An air core coil A single layer coil has two advantages. Firstly, like all air core coils, it is free from 'iron losses' and the non-linearity mentioned above. Secondly, single layer coils have the additional advantage of low self-capacitance and thus high self-resonant frequency. These coils are mostly used above about 3 Mhz.

In the simple case of a single layer solenoidal coil the inductance may be estimated as follows (Wheeler) -

L = 0.001 N2r2 / (228r + 254l)
Equation ACS

where L is the inductance in henrys, r is the coil radius in metres, l is the coil length in metres (>0.8r) and N is the number of turns.

This formula applies at 'low' frequencies. At frequencies high enough for skin effect to occur a correction of up to about -2% is made.

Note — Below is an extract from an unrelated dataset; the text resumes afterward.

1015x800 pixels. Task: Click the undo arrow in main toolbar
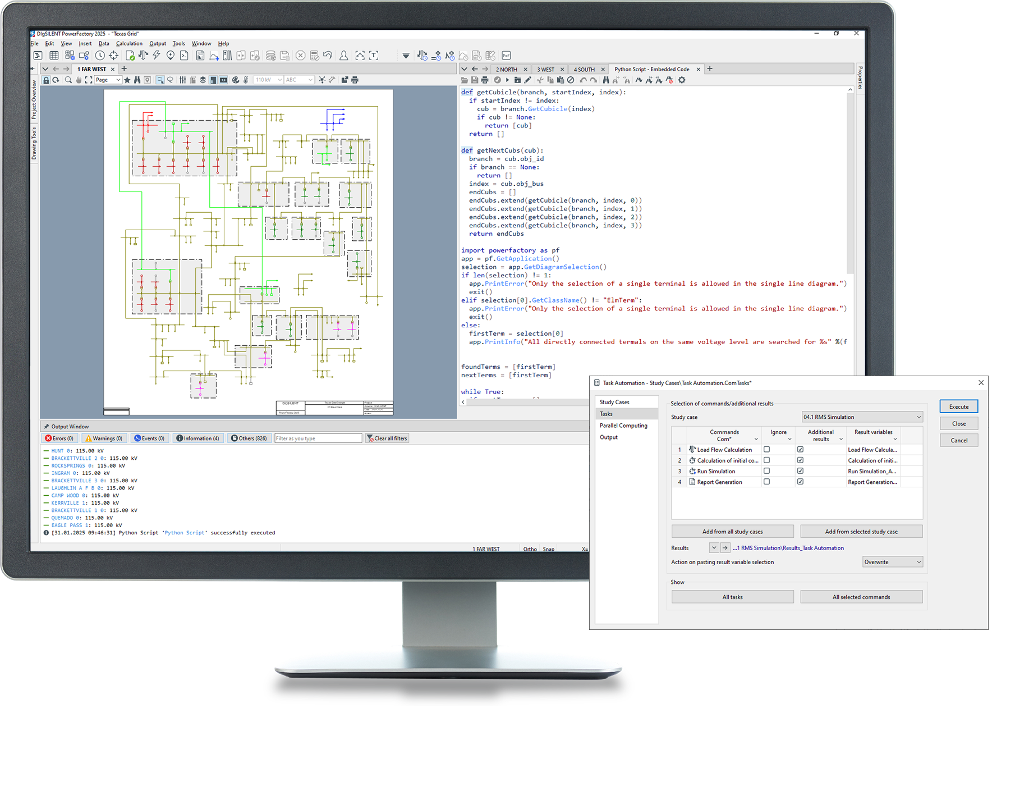(328, 55)
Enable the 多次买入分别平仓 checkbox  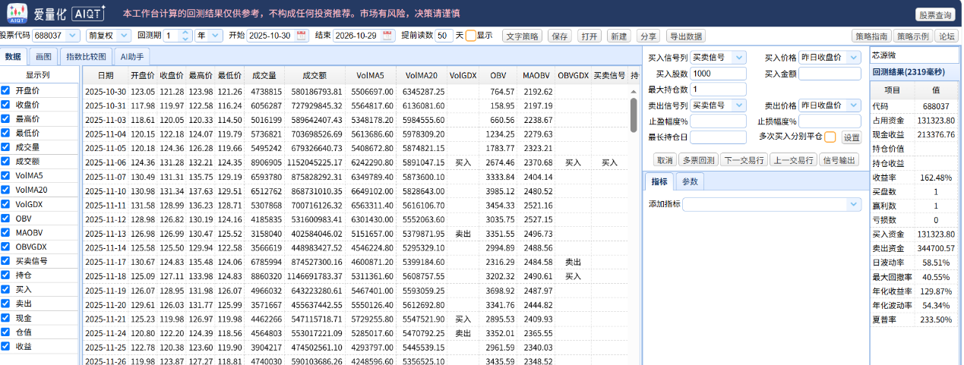(x=830, y=137)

To construct a self-supporting air cored coil take a length of plain 1 millimetre diameter copper wire and hold one end in a bench vice. Take the other end in a pair of pliers and pull until the wire has stretched slightly - this will straighten it. Using a 5 millimetre diameter drill bit wrap the wire around it until enough turns have been applied. Using 'long nosed' pliers bend the ends of the coil to get them into a radial position.

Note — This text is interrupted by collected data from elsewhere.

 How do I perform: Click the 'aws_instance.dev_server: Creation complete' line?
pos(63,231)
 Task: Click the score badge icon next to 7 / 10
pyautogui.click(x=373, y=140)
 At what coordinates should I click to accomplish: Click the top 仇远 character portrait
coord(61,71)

Small reductions in the inductance obtained can be achieved by pulling the turns apart slightly. This will also reduce self-resonance. Other combinations of wire and coil diameter may be tried but best results are usually obtained when the length of the coil is the same as its diameter.

This property also leads to a disadvantage of the air cored coil: microphony. If you need good frequency stability in the presence of vibration then wind the coil on a support made from a suitable plastic or ceramic former.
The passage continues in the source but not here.